### Problem 1
Name every person shown writing a message in the email thread about describing a board's fan in the device tree.
### Problem 2
In the email thread about describing a board's fan in the device tree, what downside is given for enabling the fan unconditionally in the board .dts?
### Problem 3
Carry on the email thread about describing a board's fan in the device tree from its last line.

### Document extract
◆ ◆ ◆ ◆
On 01/11/2025 11:44, Heiko Stuebner wrote:
> Am Montag, 27. Oktober 2025, 22:15:05 Mitteleuropäische Normalzeit schrieb Dragan Simic:
>> Hello Alexey,
>>
>> On Monday, October 27, 2025 21:56 CET, Alexey Charkov <alchark@...il.com> wrote:
>>> On Tue, Oct 28, 2025 at 12:02 AM Dragan Simic <dsimic@...jaro.org> wrote:
>>>> On Mon, Oct 27, 2025 at 7:08 PM Hugh Cole-Baker <sigmaris@...il.com> wrote:
>>>>> On 27/10/2025 09:14, Alexey Charkov wrote:
>>>>>
>>>>>> Is there any downside to enabling this unconditionally in the board
>>>>>> .dts?
>>>>>
>>>>> Only that it goes against the principle that the DT should describe the
>>>>> hardware; the board .dts would describe a cooling device that doesn't
>>>>> actually exist on the base board.
>>>>
>>>> Having a separate DT overlay is perfectly fine if we want to
>>>> describe a board absolutely correctly: if the fan actually isn't
>>>> present, the operating system shouldn't be made to think it is
>>>> there, especially if there's no fan RPM feedback, which is the
>>>> case on almost all Rockchip boards that support a fan.
◆ ◆ ◆ ◆
### Provided material
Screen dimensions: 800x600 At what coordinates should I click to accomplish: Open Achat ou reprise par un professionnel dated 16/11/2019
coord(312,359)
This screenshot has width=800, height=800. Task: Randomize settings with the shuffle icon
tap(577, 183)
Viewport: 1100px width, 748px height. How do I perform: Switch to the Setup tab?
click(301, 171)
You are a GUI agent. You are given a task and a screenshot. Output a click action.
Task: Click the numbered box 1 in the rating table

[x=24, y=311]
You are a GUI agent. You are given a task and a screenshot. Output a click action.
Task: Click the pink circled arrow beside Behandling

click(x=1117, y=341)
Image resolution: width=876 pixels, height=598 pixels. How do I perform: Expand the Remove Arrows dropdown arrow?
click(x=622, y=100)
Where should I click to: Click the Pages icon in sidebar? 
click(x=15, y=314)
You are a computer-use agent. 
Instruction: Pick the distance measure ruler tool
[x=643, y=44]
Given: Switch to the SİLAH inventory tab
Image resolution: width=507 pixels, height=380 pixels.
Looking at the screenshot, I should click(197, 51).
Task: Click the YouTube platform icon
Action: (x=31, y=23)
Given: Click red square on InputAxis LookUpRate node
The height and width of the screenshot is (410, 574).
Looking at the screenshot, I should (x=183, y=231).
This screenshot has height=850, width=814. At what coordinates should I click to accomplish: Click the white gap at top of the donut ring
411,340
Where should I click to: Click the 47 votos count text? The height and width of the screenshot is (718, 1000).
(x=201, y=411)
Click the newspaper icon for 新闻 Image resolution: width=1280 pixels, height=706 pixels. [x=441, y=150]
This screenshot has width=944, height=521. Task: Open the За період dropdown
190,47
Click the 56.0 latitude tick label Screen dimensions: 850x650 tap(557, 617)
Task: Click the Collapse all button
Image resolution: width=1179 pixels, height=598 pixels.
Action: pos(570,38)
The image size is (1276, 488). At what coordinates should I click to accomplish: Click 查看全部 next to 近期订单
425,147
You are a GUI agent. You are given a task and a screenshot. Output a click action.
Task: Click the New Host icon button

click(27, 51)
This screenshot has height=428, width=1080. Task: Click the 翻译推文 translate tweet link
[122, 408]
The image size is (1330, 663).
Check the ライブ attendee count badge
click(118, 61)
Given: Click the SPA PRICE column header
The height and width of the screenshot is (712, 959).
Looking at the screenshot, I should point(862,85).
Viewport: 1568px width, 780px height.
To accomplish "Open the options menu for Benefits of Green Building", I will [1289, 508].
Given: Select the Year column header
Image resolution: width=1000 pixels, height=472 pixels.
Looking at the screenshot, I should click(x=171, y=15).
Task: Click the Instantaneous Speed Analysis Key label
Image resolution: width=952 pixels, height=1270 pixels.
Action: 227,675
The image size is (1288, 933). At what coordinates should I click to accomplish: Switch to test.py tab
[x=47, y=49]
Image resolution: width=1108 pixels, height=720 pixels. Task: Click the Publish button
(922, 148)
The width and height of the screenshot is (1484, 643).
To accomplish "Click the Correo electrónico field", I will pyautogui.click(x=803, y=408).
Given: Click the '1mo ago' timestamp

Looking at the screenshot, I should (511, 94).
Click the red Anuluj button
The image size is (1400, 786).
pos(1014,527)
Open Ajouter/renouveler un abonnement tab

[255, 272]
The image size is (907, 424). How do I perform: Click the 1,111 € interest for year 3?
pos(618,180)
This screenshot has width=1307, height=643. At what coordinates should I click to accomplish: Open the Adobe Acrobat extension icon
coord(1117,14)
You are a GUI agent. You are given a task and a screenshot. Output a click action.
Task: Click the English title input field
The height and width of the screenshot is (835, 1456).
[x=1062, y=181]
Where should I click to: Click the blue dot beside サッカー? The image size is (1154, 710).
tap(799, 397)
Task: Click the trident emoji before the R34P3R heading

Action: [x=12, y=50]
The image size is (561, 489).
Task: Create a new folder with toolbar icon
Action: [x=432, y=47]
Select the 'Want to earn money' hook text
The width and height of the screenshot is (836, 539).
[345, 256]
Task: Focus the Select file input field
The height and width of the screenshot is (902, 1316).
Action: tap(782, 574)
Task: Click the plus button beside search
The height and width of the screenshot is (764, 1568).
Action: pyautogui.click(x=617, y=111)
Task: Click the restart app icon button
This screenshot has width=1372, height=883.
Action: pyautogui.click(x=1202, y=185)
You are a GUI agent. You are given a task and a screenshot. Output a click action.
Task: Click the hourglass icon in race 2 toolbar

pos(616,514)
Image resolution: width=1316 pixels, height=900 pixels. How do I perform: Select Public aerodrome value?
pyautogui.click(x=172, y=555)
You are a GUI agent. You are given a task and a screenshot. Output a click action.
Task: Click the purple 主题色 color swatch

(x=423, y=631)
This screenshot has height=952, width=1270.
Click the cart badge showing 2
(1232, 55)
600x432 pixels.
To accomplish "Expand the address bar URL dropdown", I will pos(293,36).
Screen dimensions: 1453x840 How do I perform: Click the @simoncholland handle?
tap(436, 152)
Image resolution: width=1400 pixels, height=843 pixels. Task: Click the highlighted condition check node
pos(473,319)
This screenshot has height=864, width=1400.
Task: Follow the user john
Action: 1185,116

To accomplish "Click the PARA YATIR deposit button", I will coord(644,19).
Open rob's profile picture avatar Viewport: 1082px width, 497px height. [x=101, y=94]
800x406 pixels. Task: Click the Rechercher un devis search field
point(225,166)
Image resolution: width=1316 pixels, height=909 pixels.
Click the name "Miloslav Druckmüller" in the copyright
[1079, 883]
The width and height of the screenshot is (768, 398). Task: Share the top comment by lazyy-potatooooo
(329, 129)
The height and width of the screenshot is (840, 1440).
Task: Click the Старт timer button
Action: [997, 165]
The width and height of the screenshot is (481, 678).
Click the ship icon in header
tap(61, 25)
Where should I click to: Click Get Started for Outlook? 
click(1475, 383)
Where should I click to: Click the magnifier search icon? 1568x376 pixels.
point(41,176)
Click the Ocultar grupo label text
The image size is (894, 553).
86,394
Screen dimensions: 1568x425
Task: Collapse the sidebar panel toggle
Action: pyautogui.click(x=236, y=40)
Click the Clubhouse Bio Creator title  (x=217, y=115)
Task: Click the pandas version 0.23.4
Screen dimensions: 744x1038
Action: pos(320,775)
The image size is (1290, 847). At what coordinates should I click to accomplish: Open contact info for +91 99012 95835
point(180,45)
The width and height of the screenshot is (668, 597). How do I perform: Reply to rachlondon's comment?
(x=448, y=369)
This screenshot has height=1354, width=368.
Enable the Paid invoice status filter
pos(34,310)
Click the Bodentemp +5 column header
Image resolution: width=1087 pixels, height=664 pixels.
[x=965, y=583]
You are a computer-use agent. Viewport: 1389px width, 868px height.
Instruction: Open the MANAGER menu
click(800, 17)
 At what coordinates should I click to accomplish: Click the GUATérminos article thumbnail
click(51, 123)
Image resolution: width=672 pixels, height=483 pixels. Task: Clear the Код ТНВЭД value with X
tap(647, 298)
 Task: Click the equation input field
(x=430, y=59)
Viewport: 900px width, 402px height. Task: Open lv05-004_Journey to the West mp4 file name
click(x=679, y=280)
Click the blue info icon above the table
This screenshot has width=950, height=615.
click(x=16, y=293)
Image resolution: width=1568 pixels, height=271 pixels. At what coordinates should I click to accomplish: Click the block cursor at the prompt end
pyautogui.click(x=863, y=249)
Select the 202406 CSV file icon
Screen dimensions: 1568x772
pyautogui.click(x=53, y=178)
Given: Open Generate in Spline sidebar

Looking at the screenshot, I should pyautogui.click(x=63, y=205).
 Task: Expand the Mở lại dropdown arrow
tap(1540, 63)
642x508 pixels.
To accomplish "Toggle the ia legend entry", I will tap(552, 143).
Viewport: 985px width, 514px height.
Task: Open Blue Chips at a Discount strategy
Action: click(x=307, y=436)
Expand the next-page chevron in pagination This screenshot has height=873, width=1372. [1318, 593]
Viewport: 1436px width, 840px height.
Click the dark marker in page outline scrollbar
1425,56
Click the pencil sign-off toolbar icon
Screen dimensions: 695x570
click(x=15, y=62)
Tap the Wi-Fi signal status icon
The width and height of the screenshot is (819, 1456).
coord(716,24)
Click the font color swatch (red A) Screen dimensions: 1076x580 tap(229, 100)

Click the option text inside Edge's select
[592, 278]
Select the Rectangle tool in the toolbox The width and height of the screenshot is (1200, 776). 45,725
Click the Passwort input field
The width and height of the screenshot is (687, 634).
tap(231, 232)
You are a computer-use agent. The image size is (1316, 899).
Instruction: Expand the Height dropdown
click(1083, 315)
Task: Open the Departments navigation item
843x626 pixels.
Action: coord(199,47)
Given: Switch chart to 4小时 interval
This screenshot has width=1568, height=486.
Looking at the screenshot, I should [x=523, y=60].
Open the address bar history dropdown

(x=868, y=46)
◆ ◆ ◆ ◆
### Written response 1
Heiko Stuebner, Dragan Simic, Alexey Charkov, Hugh Cole-Baker

### Written response 2
It goes against the principle that the device tree should describe the hardware. The board .dts would then describe a cooling device that doesn't actually exist on the base board.

### Written response 3
>>>>
>>>> Preventing the kernel from managing a non-existent fan might even
>>>> save some CPU cycles, ending up producing a bit less heat, which
>>>> can only help in passively cooled setups.
>>>
>>> Sounds like an overcomplication without real benefit. It's one thing
>>> with overlays for functionality that can be software-incompatible
>>> depending on whether an external attachment is connected or depending
>>> on the type of attachment connected. Here we are looking at a plain
>>> 2-pin fan which cannot be software incompatible to anything really
>>> (it's not like one could repurpose the fan connector for anything
>>> meaningful if a fan is not in use, and noone gets hurt if a PWM output
>>> is left running without load).
>>>
>>> The CPU cycles spent parsing a slightly larger DTB at boot are likely
>>> comparable to those spent activating a PWM output needlessly upon
>>> hitting the active cooling trip point, and both are negligible for any
>>> practical purpose.
>>
>> Hmm, right, I forgot for a moment that the PWM output is generated
>> by dedicated hardware, so not many CPU cycles would be wasted.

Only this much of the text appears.